- **Task 1**
Answer these questions from the passage on turkeys and air dragons, one answer per line and marked the same way:
(a) What kind of turkeys always appear in Thanksgiving cartoons?
(b) To about what temperature had it risen by noon today?
(c) What does the writer picture the air dragons as being something like?

- **Page**
[Start]
It's amusing that in Thanksgiving cartoons the turkeys are always brown wild turkeys. The turkeys in the oven today were white turkeys raised in huge factories where the turkeys are raised in boxes called buildings, fed by machine, gathered by machine, killed by machine, and made into the bare-skinned blob in the grocery store meat department by machine. Instead of showing wild turkeys in the cartoons, why not use one of the grocery store featherless corpses in the cartoons? This is the only way we know the turkeys. Almost nobody knows what the turkeys go through from birth to death, and don't want to know. Out of sight, out of mind. Don't want to know because it will spoil the Thanksgiving dream. I've heard it said that if you take a tour of a hot dog factory, you'll never eat another hot dog. That can probably be said of all food processing factories. I don't eat canned food much, except in restaurants, because they are so laden with salt, such that I'm eating spinach-, bean- or corn-flavored salt. I don't like to be too particular about such details in food. To be so particular, I'd have to move to a city that has a big farmer's market, live nearby and consume only fresh vegetables. I don't want to live in a city and don't want to get that involved in cooking. Cooking is not my art form. I eat whatever is before me. I figure people have lived on meat from the beginning of humanity. We've survived it thus far. I'm not going to edit what I eat by reading the ingredients list of unpronounceable words starting with xyz that tell me the product is lethal. I take it for granted and take it for the nature of the world I live in. Don't like it, must accept it.   
Finally, by noon today, the temperature had risen to about 35 degrees from 14 degrees it went down to in the night. The donkeys and the calves are lying down, full sides to the sun, thawing out their bones. It may take all day. The day's full sunlight must feel good to them after last night's bitter cold--it had wind in it, too, wind full of air dragons. Down here in my little valley between ridges, air dragons seldom fly through. Late in the day I went to a neighbor's house across the road and on the ridge where the wind blows freely. I was in the kitchen area and heard the sound of the glass storm door like somebody had opened and closed it. I looked. Nobody there. The corner of the house creaked at the same time. I realized it was an air dragon. I heard several roar through while I was there. The air dragons seem to like it up on top of the ridge where they can fly eel-like through the barren trees, then *BAM* into the side of a house. I visualize the air dragons something like what we call dust devils. In the summer on a dry dirt road, occasionally the wind will whip up a miniature tornado that goes spinning along the road surface a ways, and it's gone. I'm seeing air dragons spontaneously stirred up, swirling through the air maybe a few hundred feet, then flying apart. Or flying into the side of a house like a bird flies into a window.
[End]
- **Task 2**
Write out the records from their first line through the line containing "click(x=4, y=125)", requests included. In the answers on those lines, shift every coordinate by adding 24 to it.

- **Material provided**
[Start]
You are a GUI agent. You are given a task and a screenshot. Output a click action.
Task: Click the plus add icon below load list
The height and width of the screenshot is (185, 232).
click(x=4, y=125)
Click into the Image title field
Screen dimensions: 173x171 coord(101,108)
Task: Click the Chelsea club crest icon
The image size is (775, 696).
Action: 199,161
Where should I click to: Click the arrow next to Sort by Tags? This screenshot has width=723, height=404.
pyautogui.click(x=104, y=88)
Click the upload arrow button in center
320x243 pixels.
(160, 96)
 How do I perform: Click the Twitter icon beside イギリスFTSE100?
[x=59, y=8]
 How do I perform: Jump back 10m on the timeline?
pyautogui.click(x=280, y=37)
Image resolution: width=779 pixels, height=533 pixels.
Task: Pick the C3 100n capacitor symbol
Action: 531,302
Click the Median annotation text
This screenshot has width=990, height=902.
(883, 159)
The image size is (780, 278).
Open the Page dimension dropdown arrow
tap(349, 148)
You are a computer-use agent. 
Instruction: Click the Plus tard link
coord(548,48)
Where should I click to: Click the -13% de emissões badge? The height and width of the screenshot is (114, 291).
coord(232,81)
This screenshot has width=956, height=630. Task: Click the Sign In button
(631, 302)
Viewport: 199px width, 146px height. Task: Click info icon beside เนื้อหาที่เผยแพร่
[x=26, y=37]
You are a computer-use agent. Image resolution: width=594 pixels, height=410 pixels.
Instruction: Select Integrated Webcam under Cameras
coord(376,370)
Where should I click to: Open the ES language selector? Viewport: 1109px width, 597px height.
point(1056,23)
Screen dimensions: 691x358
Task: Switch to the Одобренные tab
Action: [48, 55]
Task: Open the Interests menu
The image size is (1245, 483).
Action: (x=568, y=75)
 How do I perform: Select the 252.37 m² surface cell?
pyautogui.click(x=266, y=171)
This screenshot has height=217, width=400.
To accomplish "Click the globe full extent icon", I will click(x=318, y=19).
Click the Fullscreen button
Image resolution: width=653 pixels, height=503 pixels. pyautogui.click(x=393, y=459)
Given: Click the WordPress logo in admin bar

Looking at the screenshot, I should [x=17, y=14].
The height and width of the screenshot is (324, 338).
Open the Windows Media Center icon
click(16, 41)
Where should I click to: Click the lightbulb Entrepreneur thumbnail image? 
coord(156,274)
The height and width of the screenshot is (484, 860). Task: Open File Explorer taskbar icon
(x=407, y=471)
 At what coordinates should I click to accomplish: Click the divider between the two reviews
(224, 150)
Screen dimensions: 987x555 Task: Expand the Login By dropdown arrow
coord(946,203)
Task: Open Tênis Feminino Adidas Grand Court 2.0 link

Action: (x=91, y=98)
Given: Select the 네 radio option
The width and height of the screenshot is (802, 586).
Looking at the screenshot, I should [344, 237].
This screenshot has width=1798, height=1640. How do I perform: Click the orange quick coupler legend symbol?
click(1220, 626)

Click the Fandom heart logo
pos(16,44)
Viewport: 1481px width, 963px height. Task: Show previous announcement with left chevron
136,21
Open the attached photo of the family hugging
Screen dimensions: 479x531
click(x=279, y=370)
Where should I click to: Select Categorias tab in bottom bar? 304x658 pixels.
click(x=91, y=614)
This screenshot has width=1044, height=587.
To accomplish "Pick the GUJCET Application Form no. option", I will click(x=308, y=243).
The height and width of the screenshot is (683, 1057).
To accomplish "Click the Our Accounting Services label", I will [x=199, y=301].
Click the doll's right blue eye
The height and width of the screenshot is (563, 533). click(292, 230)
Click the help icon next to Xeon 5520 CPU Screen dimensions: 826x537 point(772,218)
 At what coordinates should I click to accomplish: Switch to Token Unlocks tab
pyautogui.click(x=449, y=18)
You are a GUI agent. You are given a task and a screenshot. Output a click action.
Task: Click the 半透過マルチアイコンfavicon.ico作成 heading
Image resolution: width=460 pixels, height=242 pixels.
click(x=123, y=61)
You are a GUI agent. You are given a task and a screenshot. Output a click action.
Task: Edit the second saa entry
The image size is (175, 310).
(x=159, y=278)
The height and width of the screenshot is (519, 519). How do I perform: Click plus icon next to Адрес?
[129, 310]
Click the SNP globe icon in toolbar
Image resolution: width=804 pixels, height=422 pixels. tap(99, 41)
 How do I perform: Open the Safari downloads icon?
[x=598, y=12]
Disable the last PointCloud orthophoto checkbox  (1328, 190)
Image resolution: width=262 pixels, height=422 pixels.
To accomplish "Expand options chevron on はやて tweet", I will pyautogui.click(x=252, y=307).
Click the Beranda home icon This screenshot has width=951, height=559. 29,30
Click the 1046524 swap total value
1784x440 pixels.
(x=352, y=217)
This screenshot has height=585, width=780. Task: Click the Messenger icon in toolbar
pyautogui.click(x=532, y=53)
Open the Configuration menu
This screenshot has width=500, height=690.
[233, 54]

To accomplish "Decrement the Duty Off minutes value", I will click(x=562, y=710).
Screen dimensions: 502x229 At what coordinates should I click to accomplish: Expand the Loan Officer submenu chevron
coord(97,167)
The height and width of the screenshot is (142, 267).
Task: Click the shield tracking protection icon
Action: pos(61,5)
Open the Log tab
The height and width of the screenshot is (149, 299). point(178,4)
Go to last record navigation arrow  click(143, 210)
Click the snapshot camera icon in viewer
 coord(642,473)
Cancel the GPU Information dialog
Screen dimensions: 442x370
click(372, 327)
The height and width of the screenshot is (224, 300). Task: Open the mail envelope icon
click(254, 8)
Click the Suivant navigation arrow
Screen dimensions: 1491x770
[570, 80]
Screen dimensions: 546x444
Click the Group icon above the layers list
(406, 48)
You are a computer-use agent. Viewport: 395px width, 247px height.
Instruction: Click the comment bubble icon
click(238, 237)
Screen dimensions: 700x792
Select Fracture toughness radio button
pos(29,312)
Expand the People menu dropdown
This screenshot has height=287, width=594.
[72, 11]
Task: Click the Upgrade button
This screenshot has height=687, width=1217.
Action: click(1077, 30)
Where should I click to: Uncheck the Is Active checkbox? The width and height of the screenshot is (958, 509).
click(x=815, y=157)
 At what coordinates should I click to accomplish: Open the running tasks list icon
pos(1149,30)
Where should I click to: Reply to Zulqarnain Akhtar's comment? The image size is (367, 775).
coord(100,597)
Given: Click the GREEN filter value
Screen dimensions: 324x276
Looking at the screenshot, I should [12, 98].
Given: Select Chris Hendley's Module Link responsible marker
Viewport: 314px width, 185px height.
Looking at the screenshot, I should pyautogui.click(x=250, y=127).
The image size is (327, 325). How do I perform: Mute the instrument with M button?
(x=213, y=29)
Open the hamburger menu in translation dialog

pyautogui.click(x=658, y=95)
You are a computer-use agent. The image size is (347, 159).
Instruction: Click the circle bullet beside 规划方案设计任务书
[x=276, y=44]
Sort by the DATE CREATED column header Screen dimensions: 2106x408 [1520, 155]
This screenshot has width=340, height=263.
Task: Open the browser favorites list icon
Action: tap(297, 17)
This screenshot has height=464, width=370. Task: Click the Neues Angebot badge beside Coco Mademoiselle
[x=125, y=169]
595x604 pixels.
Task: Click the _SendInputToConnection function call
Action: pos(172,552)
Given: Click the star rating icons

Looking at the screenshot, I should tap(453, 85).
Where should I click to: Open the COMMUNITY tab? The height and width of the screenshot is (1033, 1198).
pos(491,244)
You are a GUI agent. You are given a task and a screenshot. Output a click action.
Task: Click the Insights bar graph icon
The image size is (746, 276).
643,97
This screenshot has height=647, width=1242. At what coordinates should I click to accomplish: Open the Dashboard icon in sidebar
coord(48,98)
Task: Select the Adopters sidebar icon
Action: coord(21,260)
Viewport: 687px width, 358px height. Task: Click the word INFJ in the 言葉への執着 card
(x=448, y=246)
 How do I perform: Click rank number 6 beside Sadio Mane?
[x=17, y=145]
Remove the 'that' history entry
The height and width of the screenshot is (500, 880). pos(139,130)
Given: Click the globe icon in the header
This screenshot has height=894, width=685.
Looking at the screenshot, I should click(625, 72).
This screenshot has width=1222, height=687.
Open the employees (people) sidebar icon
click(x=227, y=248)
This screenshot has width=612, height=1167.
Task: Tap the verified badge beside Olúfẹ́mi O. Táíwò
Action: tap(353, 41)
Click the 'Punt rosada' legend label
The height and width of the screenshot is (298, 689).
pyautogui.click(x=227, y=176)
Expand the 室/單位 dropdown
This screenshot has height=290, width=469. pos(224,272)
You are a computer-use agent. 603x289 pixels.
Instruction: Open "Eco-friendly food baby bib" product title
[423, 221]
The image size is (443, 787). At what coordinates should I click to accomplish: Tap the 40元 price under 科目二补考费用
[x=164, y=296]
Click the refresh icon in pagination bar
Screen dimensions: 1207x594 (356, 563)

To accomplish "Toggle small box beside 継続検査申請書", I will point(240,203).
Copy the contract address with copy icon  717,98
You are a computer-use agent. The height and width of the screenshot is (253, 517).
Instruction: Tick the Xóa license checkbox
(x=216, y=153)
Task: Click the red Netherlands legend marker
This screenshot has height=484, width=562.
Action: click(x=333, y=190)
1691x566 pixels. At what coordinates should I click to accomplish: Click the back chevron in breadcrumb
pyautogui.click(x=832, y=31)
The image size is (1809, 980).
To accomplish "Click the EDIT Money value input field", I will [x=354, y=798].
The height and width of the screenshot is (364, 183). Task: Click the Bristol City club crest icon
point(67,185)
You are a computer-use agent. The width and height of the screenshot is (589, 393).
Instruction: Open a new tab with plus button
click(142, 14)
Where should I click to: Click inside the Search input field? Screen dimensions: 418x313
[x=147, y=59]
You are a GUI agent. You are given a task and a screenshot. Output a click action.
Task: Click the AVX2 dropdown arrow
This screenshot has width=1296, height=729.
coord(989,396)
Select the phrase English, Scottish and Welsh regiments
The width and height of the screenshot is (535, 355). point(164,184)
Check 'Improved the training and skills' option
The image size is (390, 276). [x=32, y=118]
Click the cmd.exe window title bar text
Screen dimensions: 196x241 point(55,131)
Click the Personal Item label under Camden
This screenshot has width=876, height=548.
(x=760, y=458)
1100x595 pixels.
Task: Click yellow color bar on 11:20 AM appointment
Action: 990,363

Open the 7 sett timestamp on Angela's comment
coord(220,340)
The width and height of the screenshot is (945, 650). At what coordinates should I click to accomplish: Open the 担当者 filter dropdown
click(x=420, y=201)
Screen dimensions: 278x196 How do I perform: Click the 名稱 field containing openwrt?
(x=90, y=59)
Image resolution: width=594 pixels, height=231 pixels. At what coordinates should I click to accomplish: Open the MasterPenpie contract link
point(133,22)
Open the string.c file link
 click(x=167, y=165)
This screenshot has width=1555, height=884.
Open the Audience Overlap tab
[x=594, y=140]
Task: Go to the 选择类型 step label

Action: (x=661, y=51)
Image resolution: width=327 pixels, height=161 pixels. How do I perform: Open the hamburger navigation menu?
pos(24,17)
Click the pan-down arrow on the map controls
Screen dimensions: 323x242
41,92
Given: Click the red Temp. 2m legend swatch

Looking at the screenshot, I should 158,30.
[End]
- **Written answer 1**
(a) Brown wild turkeys.
(b) About 35 degrees.
(c) Dust devils.

- **Written answer 2**
You are a GUI agent. You are given a task and a screenshot. Output a click action.
Task: Click the plus add icon below load list
The height and width of the screenshot is (185, 232).
click(x=28, y=149)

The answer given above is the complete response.